[Recorded data]

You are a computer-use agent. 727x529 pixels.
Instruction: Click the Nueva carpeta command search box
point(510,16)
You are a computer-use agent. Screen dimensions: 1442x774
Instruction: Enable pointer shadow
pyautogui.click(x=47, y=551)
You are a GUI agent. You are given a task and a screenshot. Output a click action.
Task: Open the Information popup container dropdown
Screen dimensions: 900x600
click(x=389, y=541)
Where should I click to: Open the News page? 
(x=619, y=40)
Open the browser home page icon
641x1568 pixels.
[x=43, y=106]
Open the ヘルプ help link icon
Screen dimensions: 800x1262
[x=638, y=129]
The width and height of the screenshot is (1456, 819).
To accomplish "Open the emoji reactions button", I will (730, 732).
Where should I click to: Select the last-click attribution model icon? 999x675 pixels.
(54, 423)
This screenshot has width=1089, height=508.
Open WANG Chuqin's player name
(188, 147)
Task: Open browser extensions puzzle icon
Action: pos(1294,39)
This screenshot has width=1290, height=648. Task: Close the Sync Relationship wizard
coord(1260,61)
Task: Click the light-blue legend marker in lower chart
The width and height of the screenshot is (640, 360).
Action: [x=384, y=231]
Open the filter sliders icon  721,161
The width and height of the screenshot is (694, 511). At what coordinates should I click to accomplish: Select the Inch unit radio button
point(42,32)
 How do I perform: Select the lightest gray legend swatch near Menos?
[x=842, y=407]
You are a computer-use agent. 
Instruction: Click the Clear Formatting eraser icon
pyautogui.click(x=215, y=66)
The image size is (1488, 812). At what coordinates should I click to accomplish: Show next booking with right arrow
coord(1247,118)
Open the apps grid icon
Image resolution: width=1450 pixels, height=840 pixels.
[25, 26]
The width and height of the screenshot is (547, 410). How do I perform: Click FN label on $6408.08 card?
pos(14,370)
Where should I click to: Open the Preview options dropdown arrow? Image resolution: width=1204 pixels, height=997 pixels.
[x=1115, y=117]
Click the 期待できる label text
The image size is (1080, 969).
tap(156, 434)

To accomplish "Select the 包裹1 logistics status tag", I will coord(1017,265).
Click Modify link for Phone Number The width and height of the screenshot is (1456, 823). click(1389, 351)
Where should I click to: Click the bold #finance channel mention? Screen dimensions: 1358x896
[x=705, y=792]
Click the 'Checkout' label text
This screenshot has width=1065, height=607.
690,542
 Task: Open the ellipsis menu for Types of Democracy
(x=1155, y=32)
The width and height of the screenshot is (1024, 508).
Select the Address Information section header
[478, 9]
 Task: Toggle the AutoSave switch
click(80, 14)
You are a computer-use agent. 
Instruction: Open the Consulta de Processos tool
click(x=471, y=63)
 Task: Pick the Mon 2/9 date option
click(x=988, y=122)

== Prompt ==
Convert each line of the recorded data above into a Markdown table with the columns Row and Line, numbering every non-blank line and omitting the blank ones.

== Task output ==
| Row | Line |
|---|---|
| 1 | You are a computer-use agent. 727x529 pixels. |
| 2 | Instruction: Click the Nueva carpeta command search box |
| 3 | point(510,16) |
| 4 | You are a computer-use agent. Screen dimensions: 1442x774 |
| 5 | Instruction: Enable pointer shadow |
| 6 | pyautogui.click(x=47, y=551) |
| 7 | You are a GUI agent. You are given a task and a screenshot. Output a click action. |
| 8 | Task: Open the Information popup container dropdown |
| 9 | Screen dimensions: 900x600 |
| 10 | click(x=389, y=541) |
| 11 | Where should I click to: Open the News page?  |
| 12 | (x=619, y=40) |
| 13 | Open the browser home page icon |
| 14 | 641x1568 pixels. |
| 15 | [x=43, y=106] |
| 16 | Open the ヘルプ help link icon |
| 17 | Screen dimensions: 800x1262 |
| 18 | [x=638, y=129] |
| 19 | The width and height of the screenshot is (1456, 819). |
| 20 | To accomplish "Open the emoji reactions button", I will (730, 732). |
| 21 | Where should I click to: Select the last-click attribution model icon? 999x675 pixels. |
| 22 | (54, 423) |
| 23 | This screenshot has width=1089, height=508. |
| 24 | Open WANG Chuqin's player name |
| 25 | (188, 147) |
| 26 | Task: Open browser extensions puzzle icon |
| 27 | Action: pos(1294,39) |
| 28 | This screenshot has width=1290, height=648. Task: Close the Sync Relationship wizard |
| 29 | coord(1260,61) |
| 30 | Task: Click the light-blue legend marker in lower chart |
| 31 | The width and height of the screenshot is (640, 360). |
| 32 | Action: [x=384, y=231] |
| 33 | Open the filter sliders icon  721,161 |
| 34 | The width and height of the screenshot is (694, 511). At what coordinates should I click to accomplish: Select the Inch unit radio button |
| 35 | point(42,32) |
| 36 |  How do I perform: Select the lightest gray legend swatch near Menos? |
| 37 | [x=842, y=407] |
| 38 | You are a computer-use agent.  |
| 39 | Instruction: Click the Clear Formatting eraser icon |
| 40 | pyautogui.click(x=215, y=66) |
| 41 | The image size is (1488, 812). At what coordinates should I click to accomplish: Show next booking with right arrow |
| 42 | coord(1247,118) |
| 43 | Open the apps grid icon |
| 44 | Image resolution: width=1450 pixels, height=840 pixels. |
| 45 | [25, 26] |
| 46 | The width and height of the screenshot is (547, 410). How do I perform: Click FN label on $6408.08 card? |
| 47 | pos(14,370) |
| 48 | Where should I click to: Open the Preview options dropdown arrow? Image resolution: width=1204 pixels, height=997 pixels. |
| 49 | [x=1115, y=117] |
| 50 | Click the 期待できる label text |
| 51 | The image size is (1080, 969). |
| 52 | tap(156, 434) |
| 53 | To accomplish "Select the 包裹1 logistics status tag", I will coord(1017,265). |
| 54 | Click Modify link for Phone Number The width and height of the screenshot is (1456, 823). click(1389, 351) |
| 55 | Where should I click to: Click the bold #finance channel mention? Screen dimensions: 1358x896 |
| 56 | [x=705, y=792] |
| 57 | Click the 'Checkout' label text |
| 58 | This screenshot has width=1065, height=607. |
| 59 | 690,542 |
| 60 |  Task: Open the ellipsis menu for Types of Democracy |
| 61 | (x=1155, y=32) |
| 62 | The width and height of the screenshot is (1024, 508). |
| 63 | Select the Address Information section header |
| 64 | [478, 9] |
| 65 |  Task: Toggle the AutoSave switch |
| 66 | click(80, 14) |
| 67 | You are a computer-use agent.  |
| 68 | Instruction: Open the Consulta de Processos tool |
| 69 | click(x=471, y=63) |
| 70 |  Task: Pick the Mon 2/9 date option |
| 71 | click(x=988, y=122) |